"""

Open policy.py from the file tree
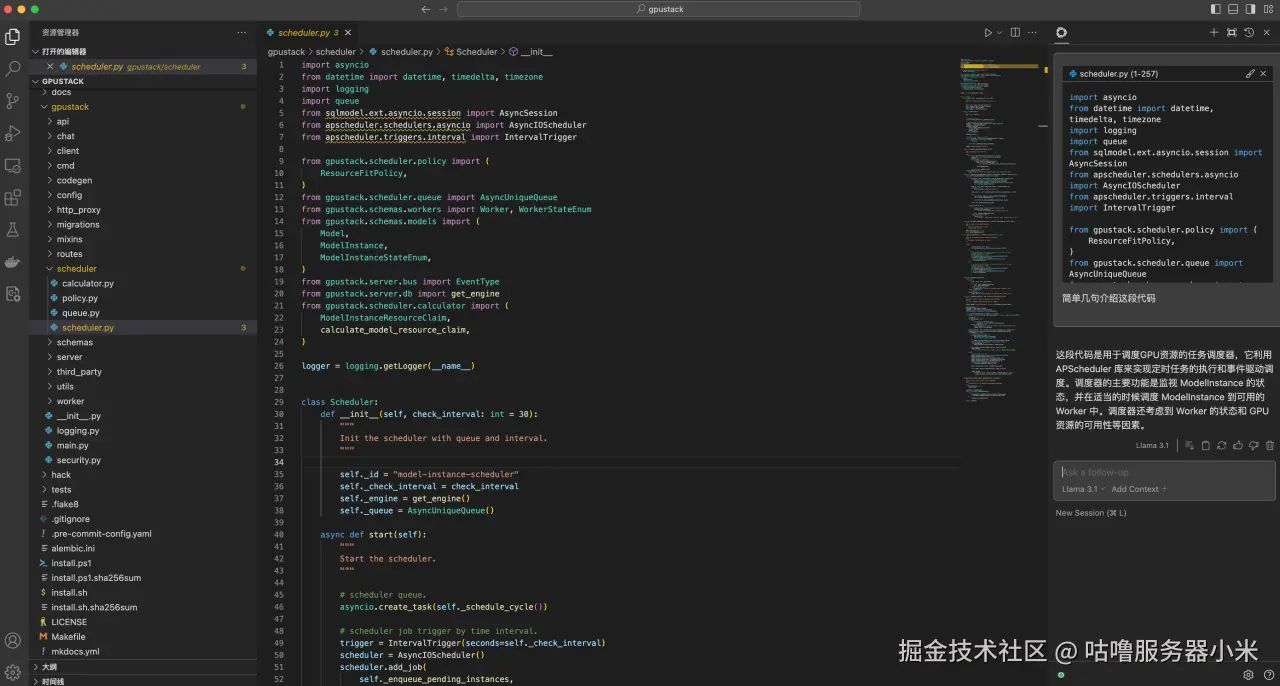Screen dimensions: 1280x686 click(79, 298)
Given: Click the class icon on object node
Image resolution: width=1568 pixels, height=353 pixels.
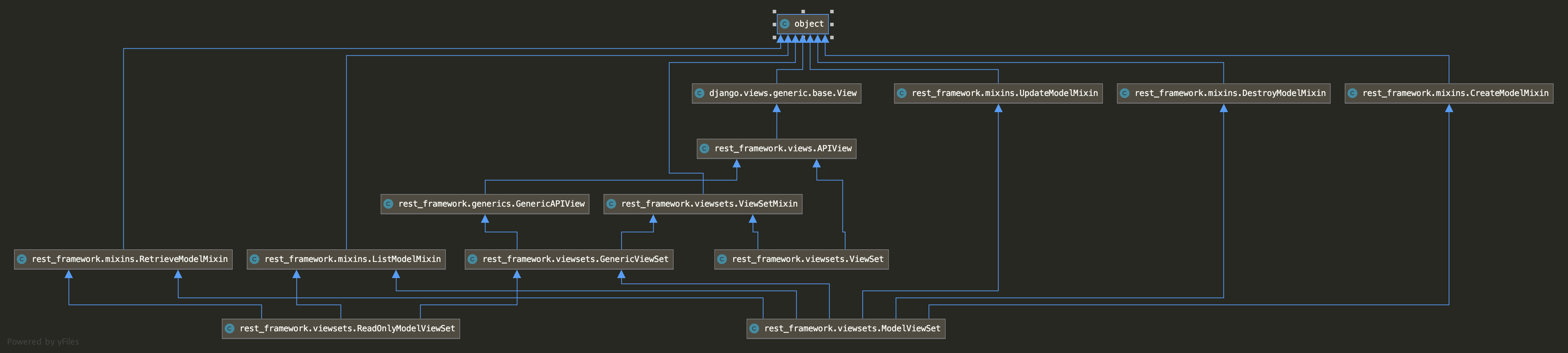Looking at the screenshot, I should point(785,24).

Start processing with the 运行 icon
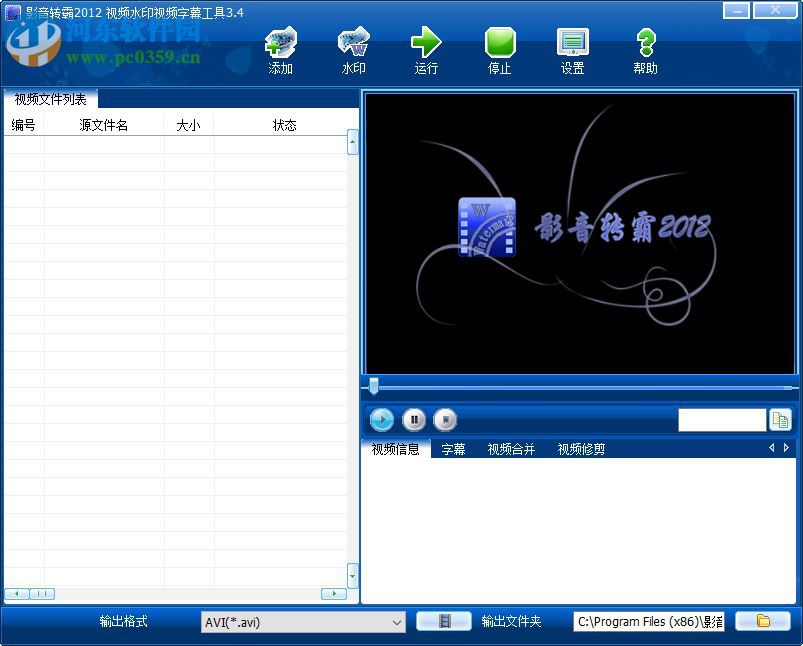[x=425, y=47]
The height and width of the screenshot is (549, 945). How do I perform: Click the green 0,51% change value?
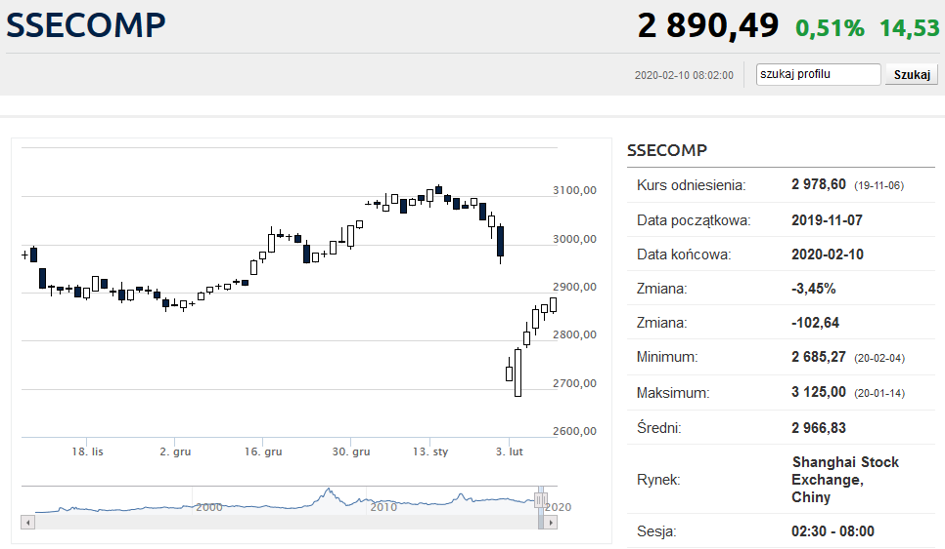point(830,28)
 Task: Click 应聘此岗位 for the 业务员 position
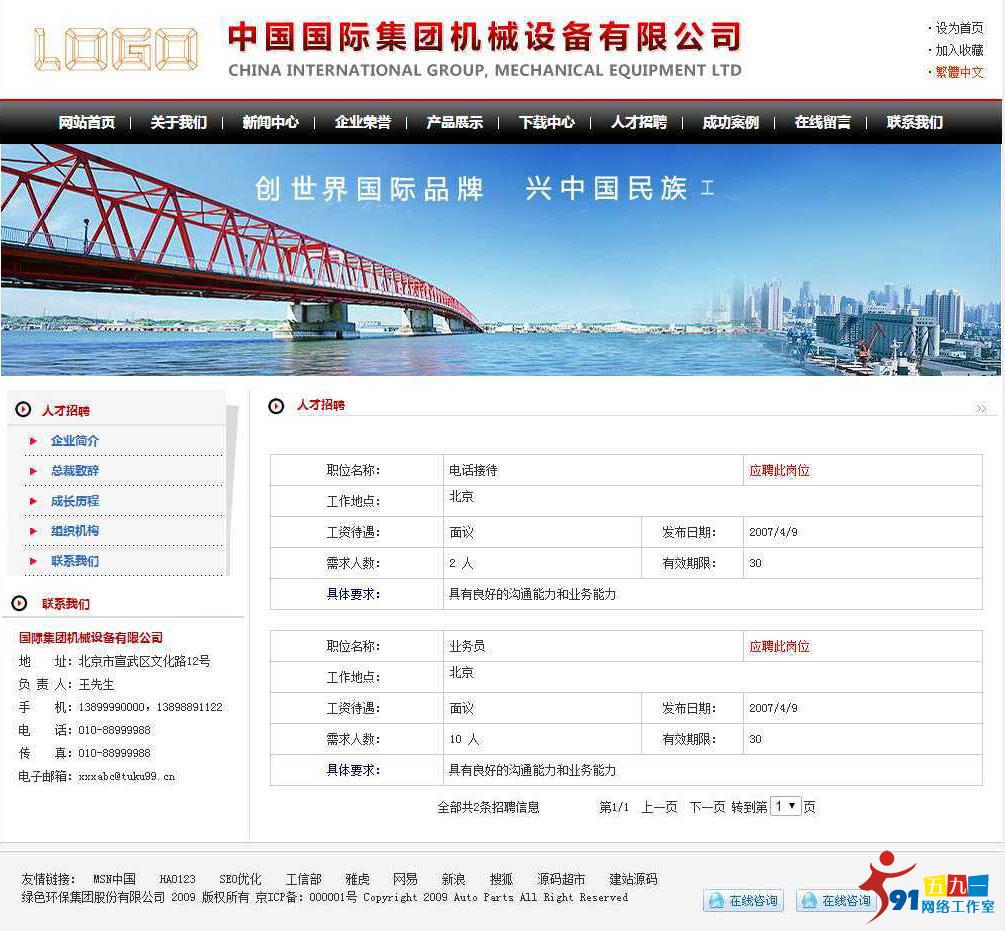[779, 645]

"""

→ WHAT YOU NEED TO DO:
Please output every record above exactly. Leave the pictures out.

→ ANSWER SECTION:
Open policy.py from the file tree
Screen dimensions: 1280x686 click(79, 298)
Given: Click the class icon on object node
Image resolution: width=1568 pixels, height=353 pixels.
Looking at the screenshot, I should point(785,24).

Start processing with the 运行 icon
[x=425, y=47]
The height and width of the screenshot is (549, 945). How do I perform: Click the green 0,51% change value?
point(830,28)
 Task: Click 应聘此岗位 for the 业务员 position
[779, 645]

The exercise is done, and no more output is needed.